Somewhat stable Solid State

A reader think it makes no sense to use the STEC SSD, and we should switch to the Intel X25E drives. That sounds reasonable at first as the X25E is much cheaper as the STECs. But as usual the devil is in the detail. So why do many people still use some of the more expensive STECs? Do they have too much money? Are they morons? I will tell you a dirty little secret. No, not at all. When you take it really seriously the X25E aren’t enterprise ready. At least in their default setting.

The -E stands for extreme, not for enterprise

I hear the people crying “What a BS, it’s SLC”. And many media outlets tout them as an enterprise SSD. Yes, but that’s just half of the story. Those SSD have a cache. They need them to enable fast writes. 64 MB or 32 in the case of the X25M G2. The problem: It isn’t protected against power failure at both devices. No cap, no battery. When you don’t believe me, just look at the PCB photos available all around in the network. As soon as the power fails, the cache lose it’s content. But the drive may have answered to the OS, that it wrote the data to the non-volatile media. That’s really a problem. The mysqlperformanceblog describes this in a blog entry:

Now to test durability I do plug off power from SSD card and check how many transactions are really stored - and there is second bumper - I do not see several last N commited transactions.
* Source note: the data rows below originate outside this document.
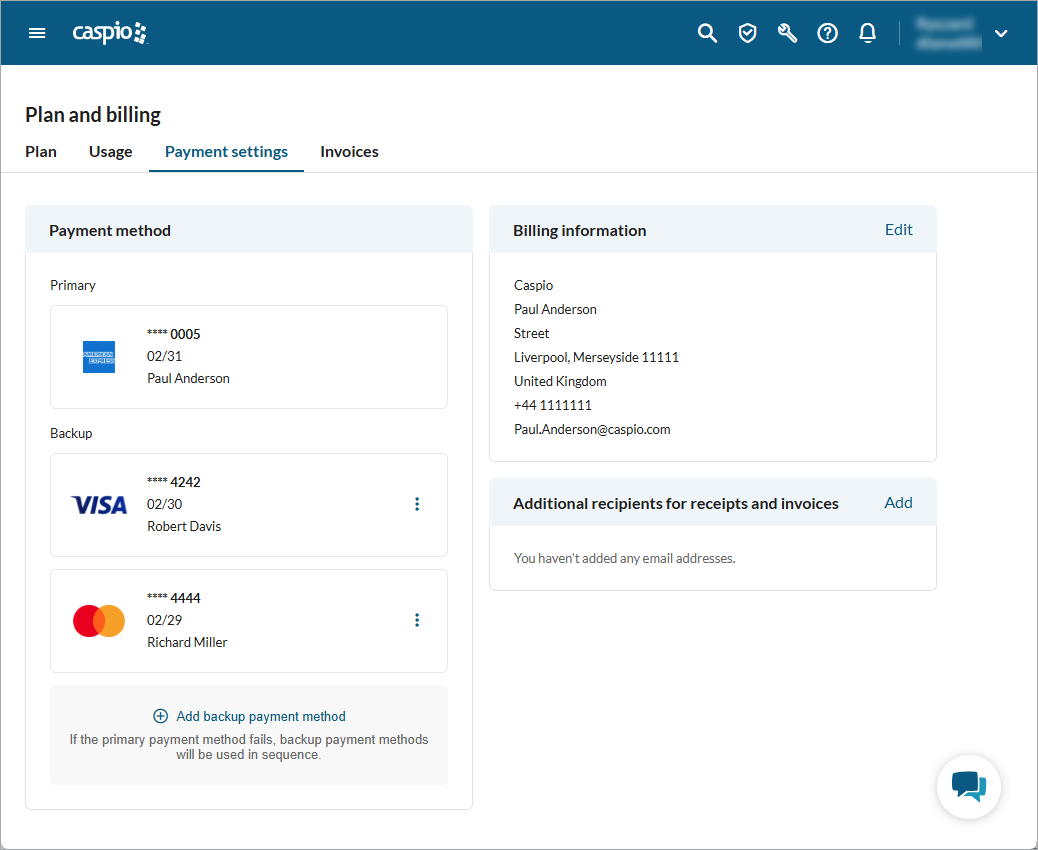Open the Visa card options menu
Screen dimensions: 1038x850
417,504
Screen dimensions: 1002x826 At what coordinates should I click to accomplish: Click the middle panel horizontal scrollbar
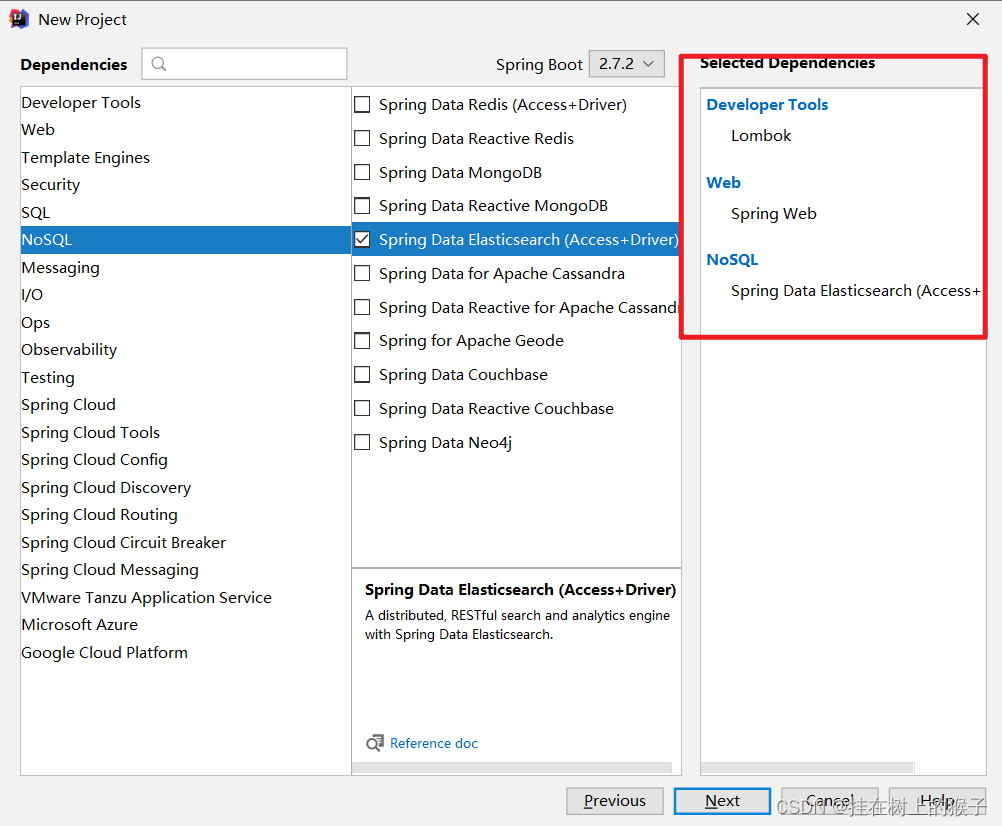pos(512,768)
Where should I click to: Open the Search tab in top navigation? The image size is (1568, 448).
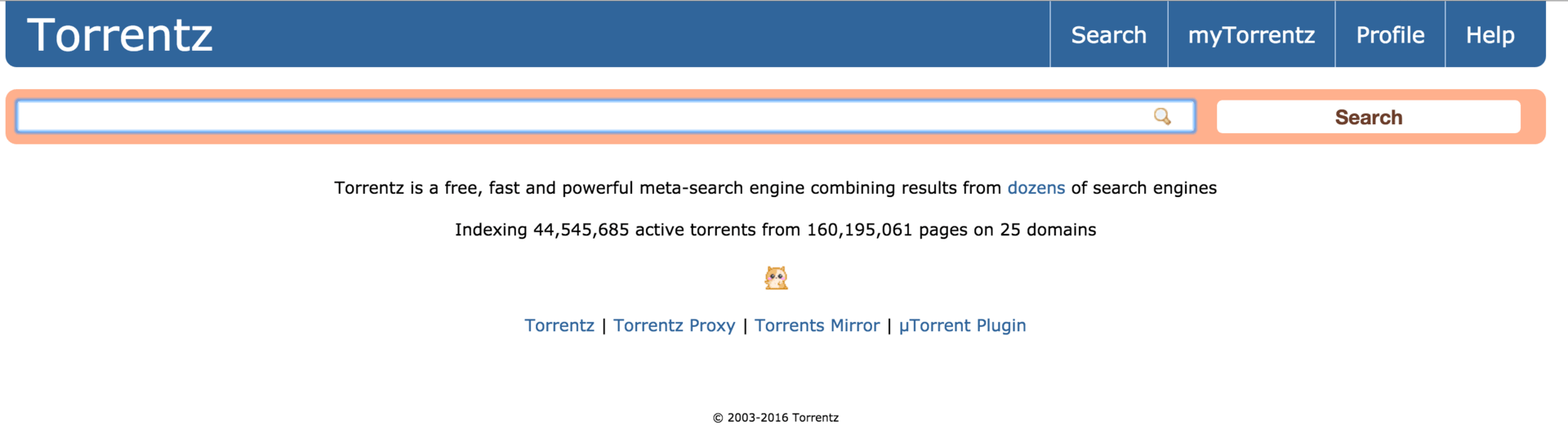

I find this a little bit frighting. This shouldn’t happen with the settings of the mysql server. Someone has lied in the chain OS to disk. As far as i understand it the Linux fsync() doesn’t flush the drive cache. That’s okay, when you protect the caches with some energy storage. But not without such means of data protection. You have to disable the drive caches, to ensure that the data is really on disk and as that article suggests, the performance was just outright horrible. ZFS doesn’t have that problem because it flushes the cache after every write to the ZIL. It circumvents the problem of the write cache by effectively disabling it due to the frequent flushing of the caches. But that has quite an performance impact. Of course: For many use-cases it’s good enough. And the risks to loose some transactions seems to be acceptable. For an L2ARC it’s acceptable, as the data is redundant and you can afford to loose integrity. The STECs are used for a different reason there: More capacity (100 GB instead of 64 GB). I will come back to this a little bit later. But on a filer you are using for your Oracle DB or your mailserver for example you can’t to that. For any reasonable work needing synchronous writes you need to switch off write caching with the X25-E or use a file system with frequent cache flushing. But that has two impacts: At first the latency of sync writes increases vastly. You have to take into consideration, that those 3.3k IOPS are defined for an enabled write cache. And as a speculation: On the other side the write cache is used to reduce the wear of the disk, thus it may reduce the usable lifetime of your SSD drive. As far as i understand the mechanism to reduce write amplification, it needs the cache the incoming blocks to collect some of them before writing them. That doesn’t make the X25-E an unusable device for enterprise. Switch off the write-cache, and you don’t have the problems. You just have to set your expectation accordingly. An X25-E is still vastly faster than a high capacity SATA drive. Even with switched-off write cache. But for any reasonable work with higher write load you want a device with a protected write cache. And at the moment the X25-E isn’t there.

MLC SSD for L2ARC?

There was another suggestion: Using X25-M for L2ARC. Because they are significantly larger than the -E type. There is detail devil in this situation again. The datasheet of the X25-M Gen2 specifies on page 11 (section 3.5.4) that you can expect a lifetime of 5 years when you write 20 GBytes per day at typical client workloads. At first this sound as a reasonable number, but 20 GBytes are 20971520 KBytes. That’s just 242 KByte per second. 20 GBytes per day are just 35,64 Terabytes in the lifetime of the device. Now you have to remember the L2ARC mechanism. It writes soon-to-be-evicted pages from both ends of the ARC into the L2ARC. Thus on any reasonably loaded system there should be more write-load than just 242 KBytes per Seconds. For a X25-E the situation looks a little bit different: The data sheet specifies in “3.5.4 Write Endurance”:

32 GB drive supports 1 petabyte of lifetime random writes and 64 GB drive supports 2 petabyte of lifetime random writes.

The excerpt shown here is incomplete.